Seule compensation de ces deux heures de brouillage, une remarque lancée par un lycéen à la sortie, et qui montrait qu'il y en avait au moins un qui avait écouté : "Eh ben, je me dis que j'ai bien de la chance d'être un mec !", montrant ainsi une prise plus importante que ce personnage du film, un garçon venu accompagner sa copine qui se demande si elle va avorter : "Je ne sais pas, je ne suis pas une femme"
Depuis les années 90, Claire Simon a fréquenté les centres du Planning Familial, d'abord à Grenoble, puis dans d'autres lieux. Elle y a enregistré avec un magnétophone ou en prenant des notes sur un petit carnet les échanges entre les femmes et leurs conseillères. A partir de cette matière unique, elle a écrit un scénario, puis elle a demandé à des actrices connues de jouer le rôle des membres du Planning (Nathalie Baye, Nicole Garcia, Isabelle Carré, Anne Alvaro, Béatrice Dalle, Rachida Brakni, Marie Laforêt, auxquelles il faut ajouter Michel Boujenah), alors que ce sont des acteurs non-professionnels jouent les rôles des personnes qui viennent consulter.
Passé un premier moment d'adaptation devant la première scène où Nathalie Baye reçoit une beurette qui veut prendre la pilule, ce parti pris fonctionne parfaitement, tant le jeu des actrices fait précisément oublier que ce sont des actrices, grâce sans doute à la justesse des dialogues. Nathalie Baye, Nicole Garcia ou Marie Laforêt semblent rompues aux techniques de l'écoute rogerienne, et à coup de reflets, de reformulations et de questions ouvertes, elles parviennent à faire dire à leurs interlocutrices ce qu'elles n'arrivaient pas à formuler.
Pour cela, les séquences durent ce qu'elles doivent durer, filmées en plan séquence avec une caméra qui panote de l'une à l'autre. Entre ces séquences fortes s'intercalent des moments de vie du centre : la gestion de l'accueil, la salle de repos, l'accueil d'une classe de collégiennes, une réunion sur la conduite à adopter en cas de mariage forcée, ou quelques pas de danse dans un couloir. Car un des personnages est l'appartement haussmannien où est hébergé le Planning, cadre inhabituel avec ces moulures et ses lambris, loin de l'architecture stalinienne des dispensaires de banlieue.
Par la diversité des situations, depuis la jeune fille portugaise de 14 ans enceinte jusqu'à la prostituée bulgare de 40 ans, par la disparité des attentes des femmes, pilule du lendemain, choix d'une contraception, demande d'un certificat de virginité, I.V.G. hors délai, le film n'ennuie jamais, et brosse un tableau complet de la situation des femmes plus de quarante ans après l'adoption de la loi Neuwirth et plus de trente après celle de la Loi Veil.
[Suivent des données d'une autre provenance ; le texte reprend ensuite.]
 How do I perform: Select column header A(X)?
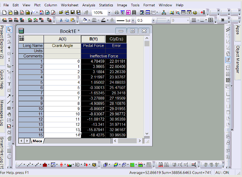pos(62,39)
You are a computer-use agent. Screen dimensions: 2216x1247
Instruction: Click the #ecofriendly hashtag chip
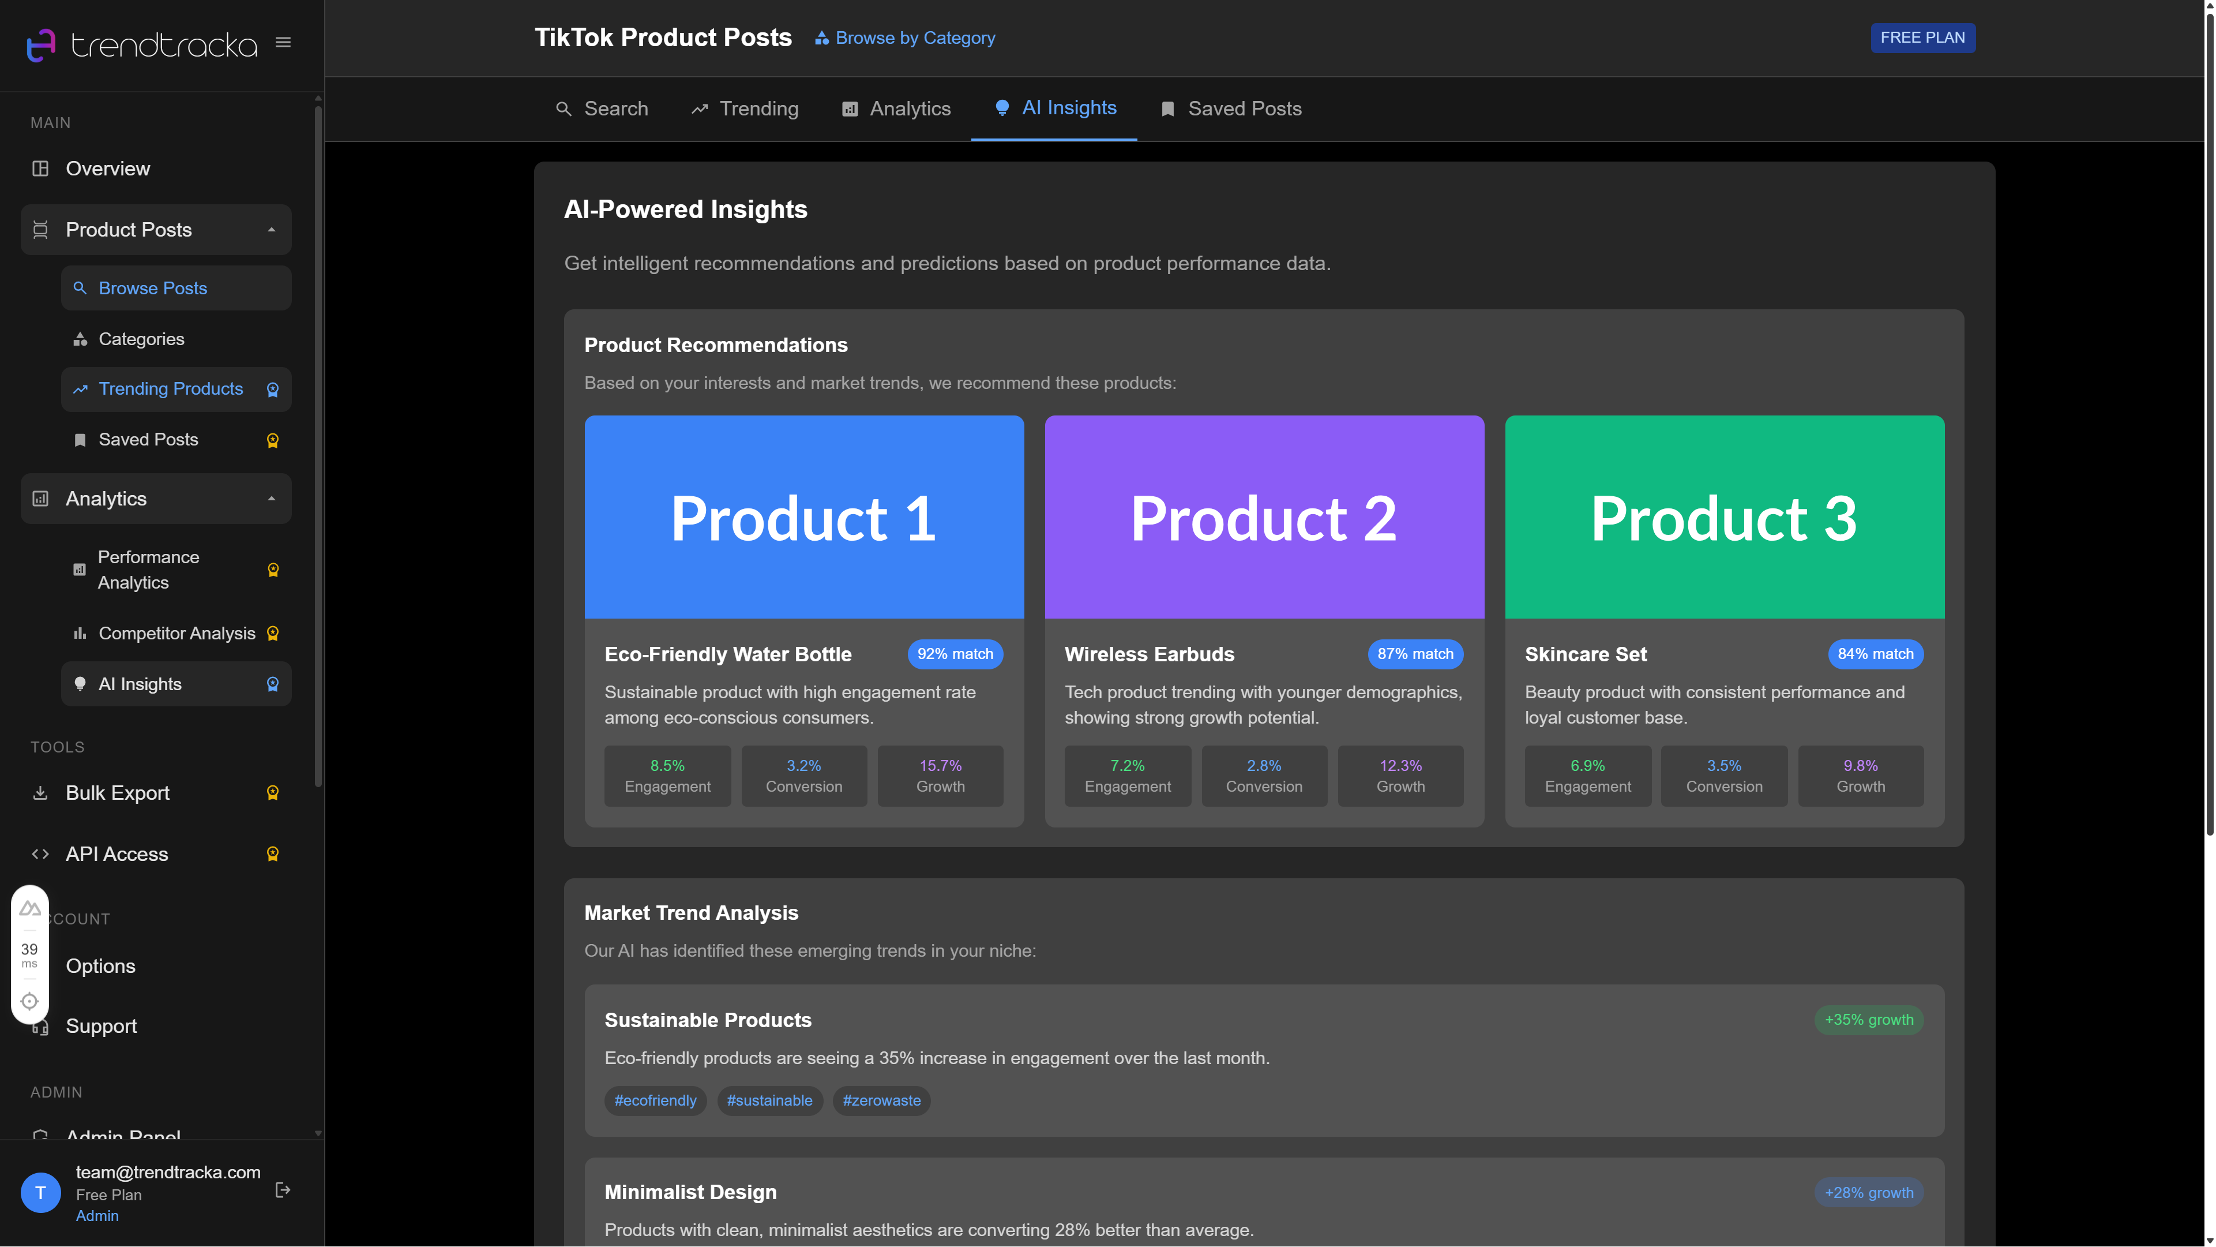click(x=655, y=1101)
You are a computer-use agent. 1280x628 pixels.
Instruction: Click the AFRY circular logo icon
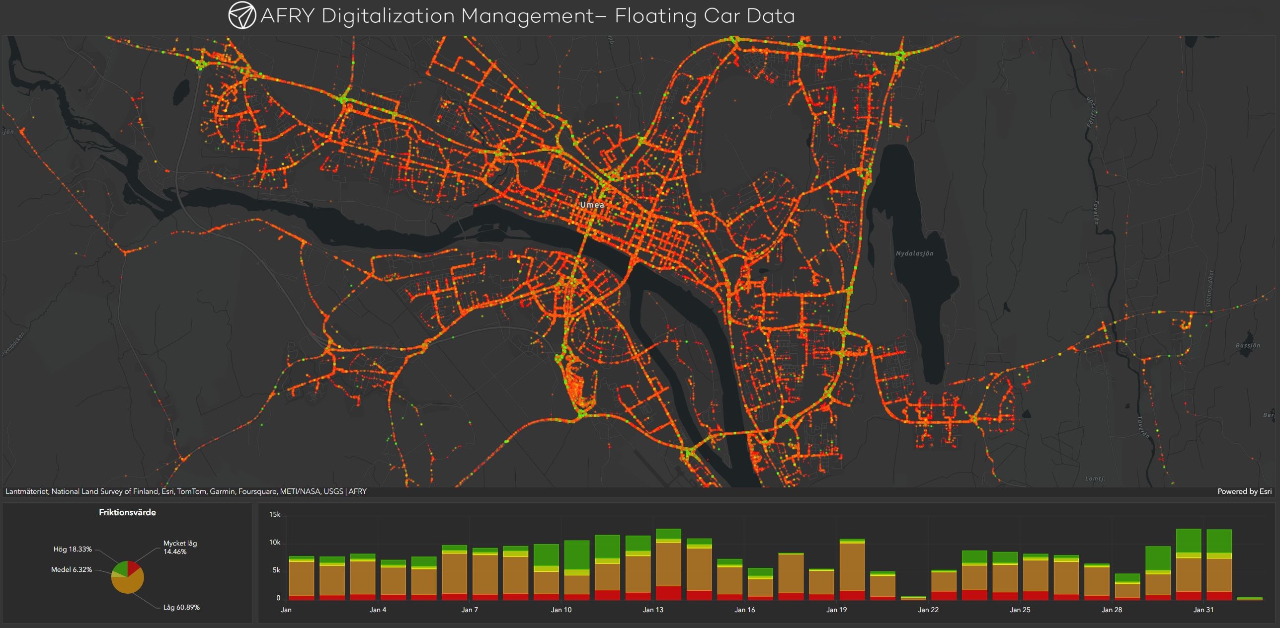point(242,15)
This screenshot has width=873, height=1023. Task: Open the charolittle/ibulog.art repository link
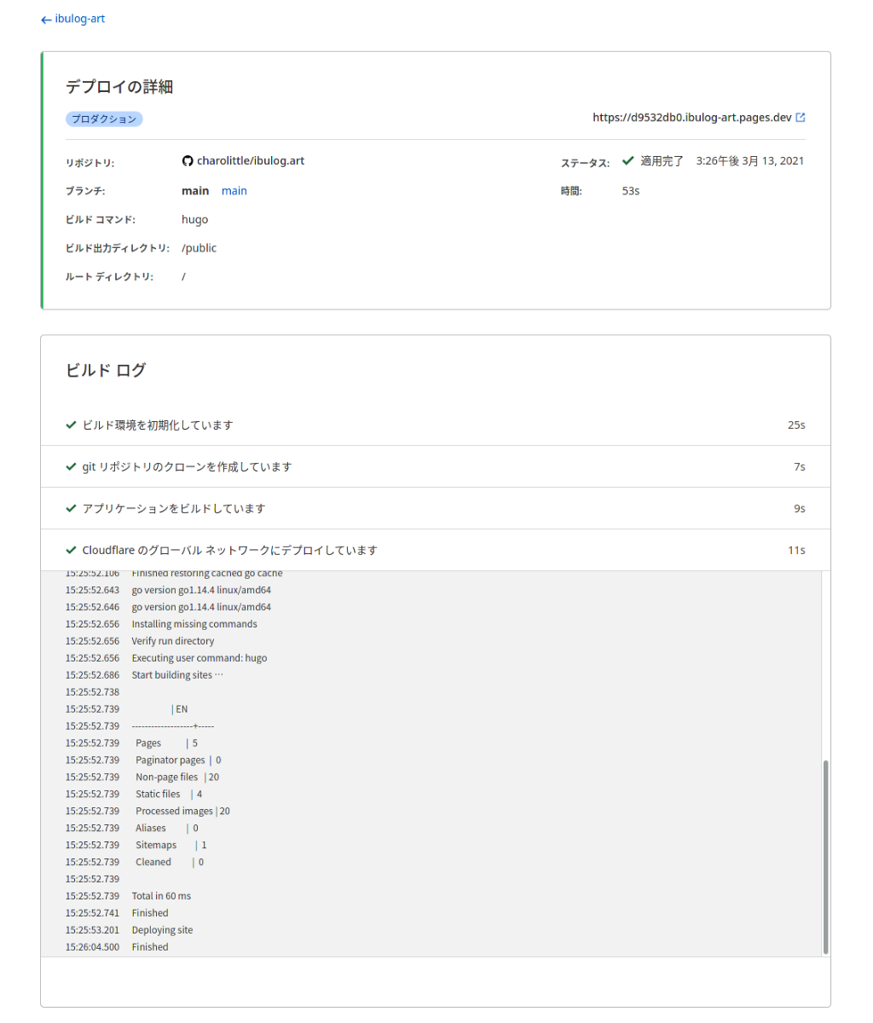click(251, 161)
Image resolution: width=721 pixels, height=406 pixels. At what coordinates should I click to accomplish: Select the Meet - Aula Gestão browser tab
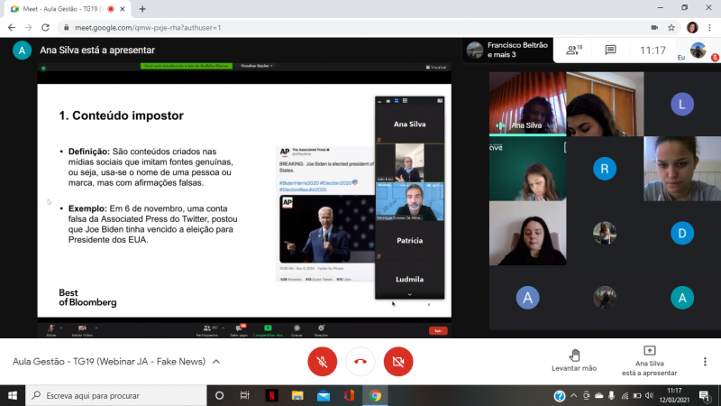63,8
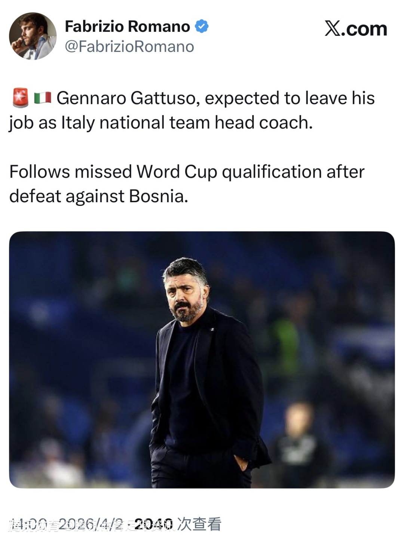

Formellement passionnant par ce choix du style documentaire reconstitué avec des actrices que Claire Simon qualifie d'"icônes", "Les Bureaux de Dieu" est aussi captivant par ce qu'il nous raconte, et par l'adéquation de la forme et du fond à ce sujet défini ainsi par la réalisatrice, "un métier qu'elles inventent au fur et à mesure, un métier qui consiste à écouter d'autres femmes aux prises avec leur liberté d'aimer, d'avoir des enfants, maintenant, un de ces jours, ou jamais."